• _TASK INPUT_:
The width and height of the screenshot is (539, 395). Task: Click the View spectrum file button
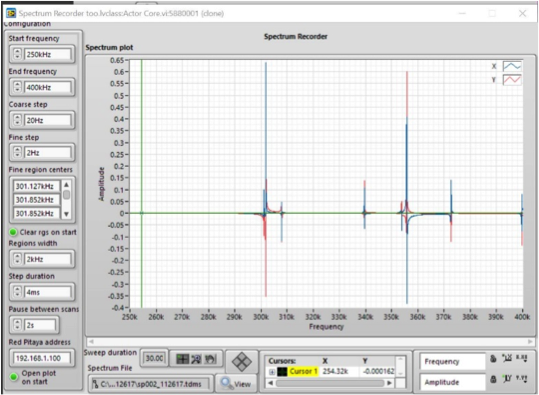236,384
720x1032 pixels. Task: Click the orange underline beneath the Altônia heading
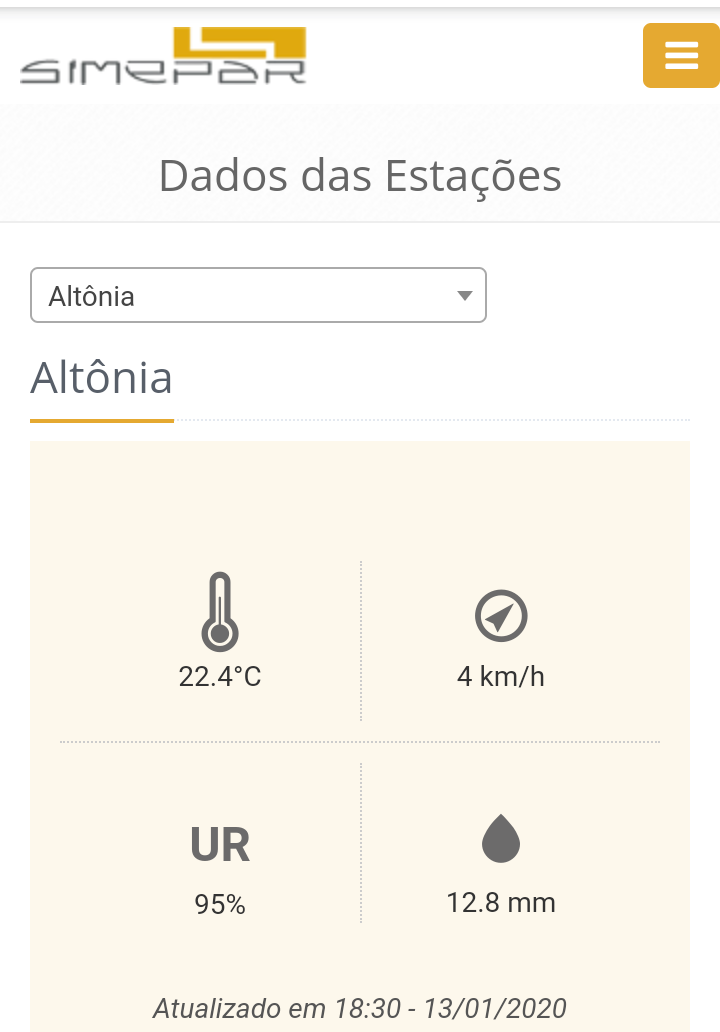click(102, 420)
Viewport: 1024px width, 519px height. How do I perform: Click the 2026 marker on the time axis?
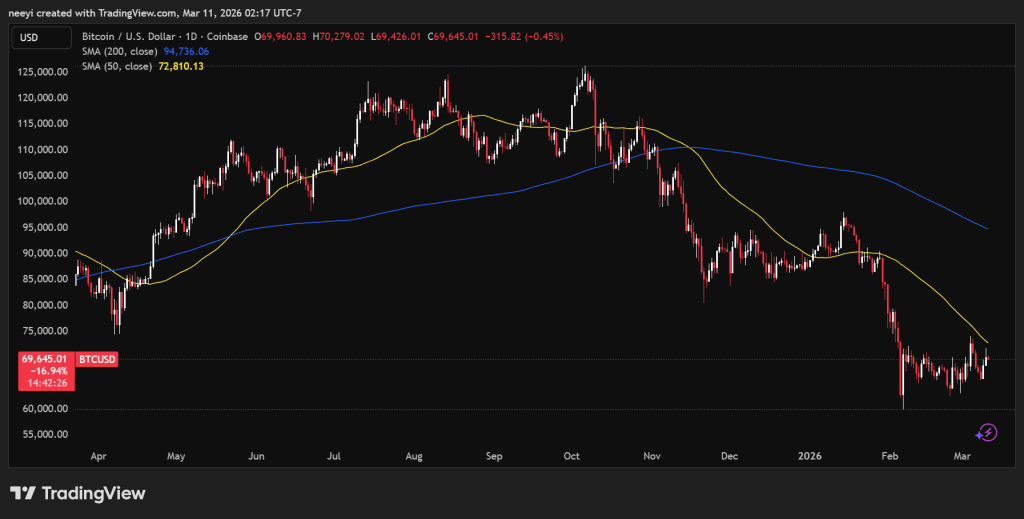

• _WHAT YOU WILL DO_:
Copy out all of the data above word for word, leaving out the pictures.

• _PROBLEM SOLUTION_:
The width and height of the screenshot is (539, 395). Task: Click the View spectrum file button
236,384
720x1032 pixels. Task: Click the orange underline beneath the Altônia heading
click(102, 420)
Viewport: 1024px width, 519px height. How do I perform: Click the 2026 marker on the time axis?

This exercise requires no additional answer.